A Statement of Policy

This statement of policy was posted to Facebook, but it is relevant for any social media platforms with which I’ve been involved.

I’ve been around various social media platforms since the 1990s. I’ve had lots of spirited disagreements with people through the years. I’ve also seen the toxicity that can result when intellectually dishonest bad-faith actors engage in reprehensible personal attacks. I have learned not to even dignify those kinds of attacks with a “No comment.”

But over the past ten years, that toxicity has reached fever pitch. It led me to reduce my Facebook ‘friend’ tally from 5,000 to the current 590 ‘friends’ (and dropping). And if I don’t know you personally, I’m not likely to add you as a friend. In the last few weeks, I’ve unfriended a few other individuals who think that abusive, insulting personal attacks are a substitute for reasonable disagreement.

I don’t require agreement with my posts. I don’t require that people agree with one another. But if you can’t practice civility with me and other discussants, you’re out of here. Go peddle your poisons elsewhere.

Postscript: Many on the left have criticized “civility” as “tone policing”, which is designed to marginalize the plight of the oppressed and to downplay fundamental conflicts and injustices.

Let me not be misunderstood: I have no problem with the passionate expression of views or passionate opposition to social injustices. I have been passionately expressing my opposition to such injustices for decades.
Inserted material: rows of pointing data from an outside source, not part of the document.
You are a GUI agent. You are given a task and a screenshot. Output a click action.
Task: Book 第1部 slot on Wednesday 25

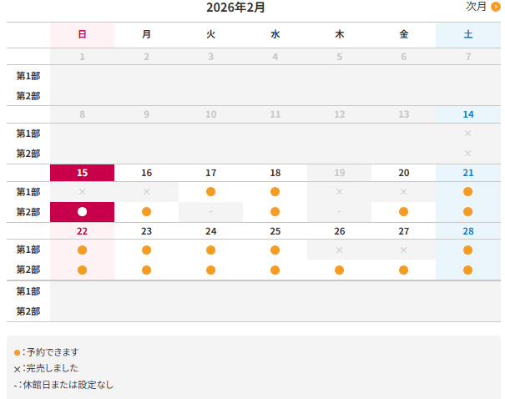tap(275, 250)
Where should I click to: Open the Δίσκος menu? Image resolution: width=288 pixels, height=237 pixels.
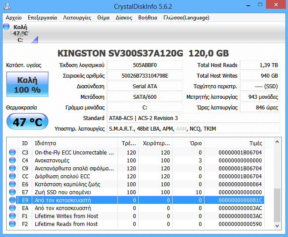(x=124, y=18)
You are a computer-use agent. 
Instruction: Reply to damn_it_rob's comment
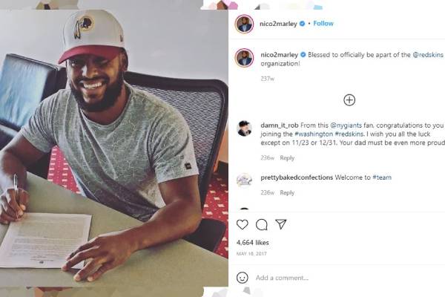(287, 157)
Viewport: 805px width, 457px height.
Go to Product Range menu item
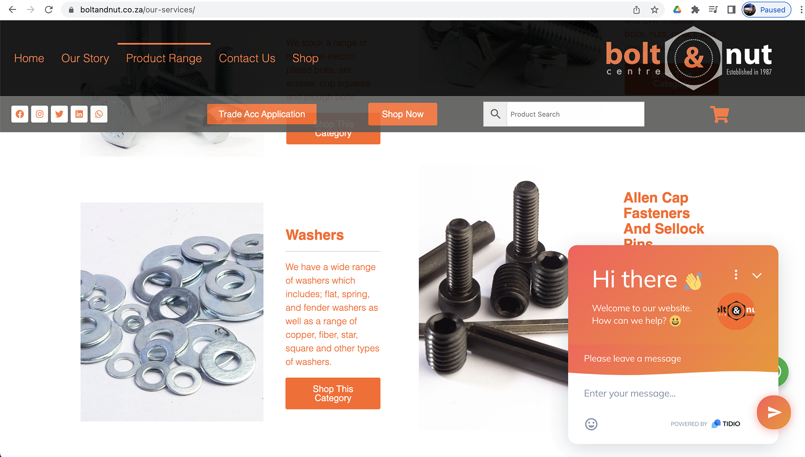pyautogui.click(x=164, y=58)
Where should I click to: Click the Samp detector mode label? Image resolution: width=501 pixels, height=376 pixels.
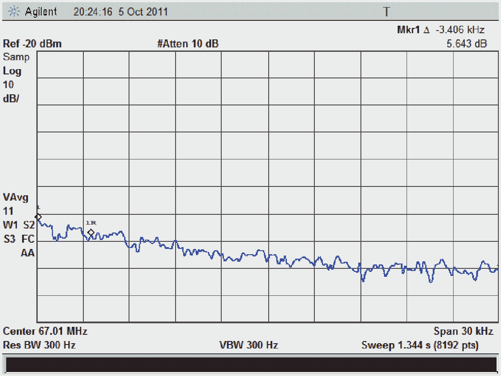(16, 57)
But I am also a passionate defender of dialectical method—and dialectic is cognate with the Greek ‘dialegesthai’ and ‘dialogos’ or ‘dialogue’. Dialogue is most helpful when the discussants shed light, rather than heat, in their interactions. One doesn’t have to buy into the worldview of Jurgen Habermas to appreciate the virtues of an “ideal speech situation”, in which no force prevails except that of the better argument. Intellectual honesty is nourished through critical engagement and open inquiry, rather than through personal abuse, strategic distortions, lies, and manipulations.

Dialogue conflicts with the incivilities of strategic distortions, lies, and manipulations. “Speaking truth to power” remains essential; there is no virtue in being civil at the point of a gun.